Un secret de Polichinelle vient d’être éventé : les candidats suisses à l’EPFL réussissent moins bien en première année que les étudiants étrangers. Seulement 43% de réussites contre 57% pour les Français et même 61% pour les autres étrangers. Les résidents de la Suisse seraient-ils moins intelligents et (ou) moins motivés ? L’EPFL tente de rassurer en démontrant que si l’on sélectionnait les Suisses comme les étrangers, ils réussiraient aussi bien. C’est l’évidence même, cela ne valait même pas la peine de le dire.
Car effectivement tout titulaire d’une maturité suisse, quelle que soit l’option et quel que soit le résultat, doit selon la loi être accepté à l’EPFL. En revanche celle-ci peut fixer les critères d’amission des étudiants provenant de l’étranger. Il faut un bac scientifique avec une note de 16 en moyenne. Ce barrage a été mis en place pour freiner le flux de candidats étrangers attirés par l’excellente réputation de l’EPFL, probablement avec l’ETHZ la meilleure école d’ingénieurs du continent.

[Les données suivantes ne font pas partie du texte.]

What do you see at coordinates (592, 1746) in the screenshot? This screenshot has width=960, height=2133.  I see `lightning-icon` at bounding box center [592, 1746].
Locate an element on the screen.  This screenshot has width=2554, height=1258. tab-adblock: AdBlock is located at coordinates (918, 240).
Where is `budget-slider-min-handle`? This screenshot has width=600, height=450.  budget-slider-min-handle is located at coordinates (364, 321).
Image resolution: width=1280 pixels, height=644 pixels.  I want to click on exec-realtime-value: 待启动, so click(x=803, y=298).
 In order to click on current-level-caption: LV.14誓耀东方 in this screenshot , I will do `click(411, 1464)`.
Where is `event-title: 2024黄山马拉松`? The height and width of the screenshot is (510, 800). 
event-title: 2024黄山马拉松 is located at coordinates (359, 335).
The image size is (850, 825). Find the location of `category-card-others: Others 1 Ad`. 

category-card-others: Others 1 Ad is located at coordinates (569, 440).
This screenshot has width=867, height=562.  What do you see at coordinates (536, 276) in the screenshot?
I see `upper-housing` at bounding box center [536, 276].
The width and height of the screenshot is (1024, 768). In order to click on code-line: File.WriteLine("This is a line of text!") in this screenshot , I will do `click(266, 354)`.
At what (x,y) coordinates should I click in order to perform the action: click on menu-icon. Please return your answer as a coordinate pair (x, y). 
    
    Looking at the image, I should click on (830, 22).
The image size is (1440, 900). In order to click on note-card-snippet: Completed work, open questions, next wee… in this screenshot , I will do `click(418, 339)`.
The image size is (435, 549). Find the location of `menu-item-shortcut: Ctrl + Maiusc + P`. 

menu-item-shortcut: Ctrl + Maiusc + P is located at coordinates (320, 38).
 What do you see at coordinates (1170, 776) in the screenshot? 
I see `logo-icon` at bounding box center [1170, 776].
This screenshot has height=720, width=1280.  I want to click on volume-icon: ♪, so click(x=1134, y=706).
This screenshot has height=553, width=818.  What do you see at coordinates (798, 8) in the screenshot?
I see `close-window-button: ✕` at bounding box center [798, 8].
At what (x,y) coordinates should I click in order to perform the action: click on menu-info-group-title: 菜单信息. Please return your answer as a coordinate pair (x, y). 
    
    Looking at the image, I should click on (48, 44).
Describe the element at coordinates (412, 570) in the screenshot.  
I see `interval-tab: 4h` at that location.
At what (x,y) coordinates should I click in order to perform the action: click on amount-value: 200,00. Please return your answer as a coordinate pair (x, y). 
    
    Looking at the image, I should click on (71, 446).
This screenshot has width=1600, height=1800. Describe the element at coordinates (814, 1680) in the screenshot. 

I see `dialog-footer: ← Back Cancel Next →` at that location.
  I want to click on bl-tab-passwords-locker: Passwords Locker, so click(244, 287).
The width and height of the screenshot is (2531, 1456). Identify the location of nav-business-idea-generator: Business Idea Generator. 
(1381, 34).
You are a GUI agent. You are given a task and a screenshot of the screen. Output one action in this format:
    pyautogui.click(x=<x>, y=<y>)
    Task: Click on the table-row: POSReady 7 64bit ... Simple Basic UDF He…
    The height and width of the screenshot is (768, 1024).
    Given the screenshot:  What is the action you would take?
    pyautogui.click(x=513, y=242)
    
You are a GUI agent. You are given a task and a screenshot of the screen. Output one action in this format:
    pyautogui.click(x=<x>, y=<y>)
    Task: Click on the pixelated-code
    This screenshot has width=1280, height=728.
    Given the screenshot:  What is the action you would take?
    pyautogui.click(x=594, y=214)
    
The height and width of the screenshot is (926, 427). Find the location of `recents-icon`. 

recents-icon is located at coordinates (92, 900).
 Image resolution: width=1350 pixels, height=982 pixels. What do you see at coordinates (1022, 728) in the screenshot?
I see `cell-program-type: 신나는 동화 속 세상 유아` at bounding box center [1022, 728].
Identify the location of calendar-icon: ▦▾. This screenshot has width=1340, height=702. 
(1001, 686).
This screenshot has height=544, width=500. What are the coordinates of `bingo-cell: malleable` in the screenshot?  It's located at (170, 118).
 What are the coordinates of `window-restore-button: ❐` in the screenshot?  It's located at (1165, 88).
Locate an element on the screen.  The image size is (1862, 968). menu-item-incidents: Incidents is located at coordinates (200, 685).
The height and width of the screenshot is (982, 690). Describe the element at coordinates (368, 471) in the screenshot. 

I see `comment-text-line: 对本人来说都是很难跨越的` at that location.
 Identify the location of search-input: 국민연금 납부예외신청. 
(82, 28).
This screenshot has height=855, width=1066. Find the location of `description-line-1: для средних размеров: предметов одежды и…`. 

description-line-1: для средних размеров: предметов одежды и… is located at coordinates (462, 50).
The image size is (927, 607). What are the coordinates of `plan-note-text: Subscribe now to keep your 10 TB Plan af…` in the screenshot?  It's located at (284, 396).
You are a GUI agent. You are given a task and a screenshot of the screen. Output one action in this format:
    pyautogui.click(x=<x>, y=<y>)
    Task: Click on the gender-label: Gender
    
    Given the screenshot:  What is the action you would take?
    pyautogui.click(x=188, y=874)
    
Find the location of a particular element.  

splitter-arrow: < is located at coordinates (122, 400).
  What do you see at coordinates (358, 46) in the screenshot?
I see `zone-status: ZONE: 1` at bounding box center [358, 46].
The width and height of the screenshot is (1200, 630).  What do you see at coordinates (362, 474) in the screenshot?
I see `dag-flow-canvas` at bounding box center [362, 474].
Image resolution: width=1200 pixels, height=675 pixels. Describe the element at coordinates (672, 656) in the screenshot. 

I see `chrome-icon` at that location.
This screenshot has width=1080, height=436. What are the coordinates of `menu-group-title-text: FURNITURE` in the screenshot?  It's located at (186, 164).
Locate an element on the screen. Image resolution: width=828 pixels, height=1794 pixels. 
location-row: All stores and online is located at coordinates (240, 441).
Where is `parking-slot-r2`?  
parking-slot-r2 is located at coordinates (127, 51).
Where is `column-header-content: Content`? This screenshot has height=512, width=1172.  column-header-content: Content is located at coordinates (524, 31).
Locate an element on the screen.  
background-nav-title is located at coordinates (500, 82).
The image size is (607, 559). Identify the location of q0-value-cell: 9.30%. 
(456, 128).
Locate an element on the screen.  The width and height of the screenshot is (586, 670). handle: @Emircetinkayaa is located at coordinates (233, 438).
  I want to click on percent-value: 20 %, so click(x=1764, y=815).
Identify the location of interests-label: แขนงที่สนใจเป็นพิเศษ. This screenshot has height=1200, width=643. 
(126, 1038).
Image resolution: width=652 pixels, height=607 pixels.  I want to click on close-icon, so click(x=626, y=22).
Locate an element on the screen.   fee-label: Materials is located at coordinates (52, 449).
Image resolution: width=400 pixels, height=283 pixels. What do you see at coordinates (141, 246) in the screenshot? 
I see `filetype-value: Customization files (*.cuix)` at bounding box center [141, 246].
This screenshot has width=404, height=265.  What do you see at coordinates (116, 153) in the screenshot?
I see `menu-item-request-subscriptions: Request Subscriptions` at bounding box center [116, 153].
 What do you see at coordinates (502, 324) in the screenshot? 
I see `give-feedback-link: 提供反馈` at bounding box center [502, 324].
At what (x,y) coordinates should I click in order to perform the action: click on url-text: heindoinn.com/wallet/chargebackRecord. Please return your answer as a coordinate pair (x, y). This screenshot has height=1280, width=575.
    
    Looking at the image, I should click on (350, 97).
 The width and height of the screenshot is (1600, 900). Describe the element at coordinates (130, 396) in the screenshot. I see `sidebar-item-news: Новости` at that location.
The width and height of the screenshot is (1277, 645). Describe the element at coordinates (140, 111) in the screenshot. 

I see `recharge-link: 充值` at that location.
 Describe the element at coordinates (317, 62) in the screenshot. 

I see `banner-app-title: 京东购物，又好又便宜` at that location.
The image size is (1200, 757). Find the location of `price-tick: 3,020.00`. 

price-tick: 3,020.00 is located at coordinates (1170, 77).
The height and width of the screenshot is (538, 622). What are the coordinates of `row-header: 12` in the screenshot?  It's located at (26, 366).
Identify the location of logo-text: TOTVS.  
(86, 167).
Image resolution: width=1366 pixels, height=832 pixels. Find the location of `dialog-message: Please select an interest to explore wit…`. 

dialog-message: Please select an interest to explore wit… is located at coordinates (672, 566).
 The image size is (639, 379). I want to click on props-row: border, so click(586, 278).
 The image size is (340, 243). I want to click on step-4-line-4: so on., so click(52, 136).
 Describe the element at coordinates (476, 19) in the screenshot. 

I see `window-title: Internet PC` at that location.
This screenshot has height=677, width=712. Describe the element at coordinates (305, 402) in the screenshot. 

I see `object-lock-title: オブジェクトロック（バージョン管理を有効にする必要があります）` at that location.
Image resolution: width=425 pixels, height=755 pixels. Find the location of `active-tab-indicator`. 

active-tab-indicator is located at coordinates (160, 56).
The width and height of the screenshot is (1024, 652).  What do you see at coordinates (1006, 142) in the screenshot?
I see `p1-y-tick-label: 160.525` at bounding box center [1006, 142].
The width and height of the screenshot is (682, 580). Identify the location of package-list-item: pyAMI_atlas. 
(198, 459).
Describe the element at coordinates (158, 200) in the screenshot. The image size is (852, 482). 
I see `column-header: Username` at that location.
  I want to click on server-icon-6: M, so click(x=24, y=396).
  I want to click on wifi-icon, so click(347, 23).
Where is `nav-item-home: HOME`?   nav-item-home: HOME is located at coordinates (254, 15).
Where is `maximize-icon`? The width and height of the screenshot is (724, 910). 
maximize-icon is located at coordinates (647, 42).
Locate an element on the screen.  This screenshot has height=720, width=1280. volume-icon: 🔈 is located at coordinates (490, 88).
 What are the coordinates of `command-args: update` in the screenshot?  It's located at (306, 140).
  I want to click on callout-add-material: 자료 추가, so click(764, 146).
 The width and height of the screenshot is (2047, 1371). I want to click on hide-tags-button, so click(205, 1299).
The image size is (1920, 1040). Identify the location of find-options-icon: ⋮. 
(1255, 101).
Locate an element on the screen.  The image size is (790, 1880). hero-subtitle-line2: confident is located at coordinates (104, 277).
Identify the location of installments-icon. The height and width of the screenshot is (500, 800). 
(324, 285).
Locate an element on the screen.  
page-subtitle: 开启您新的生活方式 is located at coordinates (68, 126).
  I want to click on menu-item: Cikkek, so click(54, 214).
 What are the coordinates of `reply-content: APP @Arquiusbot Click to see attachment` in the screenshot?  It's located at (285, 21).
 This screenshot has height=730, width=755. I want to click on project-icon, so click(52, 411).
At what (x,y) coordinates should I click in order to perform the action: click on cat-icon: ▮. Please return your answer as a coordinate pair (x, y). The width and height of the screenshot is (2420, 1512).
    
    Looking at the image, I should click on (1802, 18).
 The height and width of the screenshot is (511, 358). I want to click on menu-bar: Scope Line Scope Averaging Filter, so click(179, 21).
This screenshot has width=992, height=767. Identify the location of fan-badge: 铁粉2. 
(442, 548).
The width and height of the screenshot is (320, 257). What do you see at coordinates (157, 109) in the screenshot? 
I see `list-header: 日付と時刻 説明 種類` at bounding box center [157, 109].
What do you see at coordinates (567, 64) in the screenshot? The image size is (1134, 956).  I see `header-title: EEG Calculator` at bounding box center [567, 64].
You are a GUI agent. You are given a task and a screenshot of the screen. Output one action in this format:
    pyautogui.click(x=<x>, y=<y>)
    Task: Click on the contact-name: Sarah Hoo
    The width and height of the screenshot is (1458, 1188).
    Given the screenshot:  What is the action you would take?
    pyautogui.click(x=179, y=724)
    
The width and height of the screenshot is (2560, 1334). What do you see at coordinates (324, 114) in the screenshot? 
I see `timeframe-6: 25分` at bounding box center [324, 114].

Les conséquences sont évidentes. Mieux un étudiant est préparé, plus il a de chances. On est presque gêné de débiter de telles lapalissades mais apparemment elles n’ont pas pénétré le cerveau des décideurs. On peut ajouter qu’un professeur essaie toujours de viser le niveau moyen de son auditoire. Trop au-dessus il perd les plus faibles, trop en dessous il ennuie les meilleurs.
Et donc ces excellents candidats étrangers représentent une aubaine pour l’institution Sa réussite ne dépend pas seulement de la qualité des professeurs mais aussi des chercheurs qu’elle réussit à recruter et former. Il en est ainsi aux Etats-Unis où les meilleures universités de Californie (Berkeley, Stanford, Caltech) ne recrutent bien évidemment pas leurs étudiants parmi les petits Californiens mais aussi à travers le vaste marché de intelligences de tout le pays et au-delà. Le défi est le même pour l’EPFL. Si le recrutement était limité à la Suisse, sa qualité serait bien moindre. Autre évidence.
Mais pourquoi sélectionner plus sévèrement les étrangers, en dehors de leur afflux ? Ne pourrait-on imaginer un système où tous les candidats sont traités de la même façon pour recruter uniquement les meilleurs sans tenir compte de leur passeport. Le passeport rouge à croix blanche ne garantit pas qu’ils bénéficient d’une illumination du Saint Esprit, qui leur soufflerait les bonnes réponses aux examens. Au contraire, engager des porteurs de maturité mal préparés en mathématiques et physique est un véritable traquenard. Parce qu’ils ont le droit juridique de s’inscrire, on les trompe en laissant croire que cela garantit leur réussite.
On peut ajouter que la Suisse souffre du défaut de 26 systèmes gymnasiaux différents. Le communiqué de l’EPFL ne se risque pas à des comparaisons entre cantons. Mon expérience personnelle est que les candidats du Valais et de Fribourg sortaient de la moyenne. Il serait intéressant de confirmer ou d’infirmer cette impression.
Dans une école d’ingénieurs il n’est pas possible de tricher avec sa formation antérieure. Un certain nombre de matières doivent être maîtrisées à fond. On n’a pas le temps de recommencer leur acquisition. Au-delà de la réussite à l’EPFL, cela pose la question d’une unification des exigences au niveau du gymnase.
Et enfin, pourquoi ne pas faire simple plutôt que compliqué. S’il y avait un examen d’entrée pour tous, le problème n’existerait plus. Au dire de l’EPFL c’est impossible. Pourtant c’est le procédé utilisé par beaucoup d’écoles étrangères.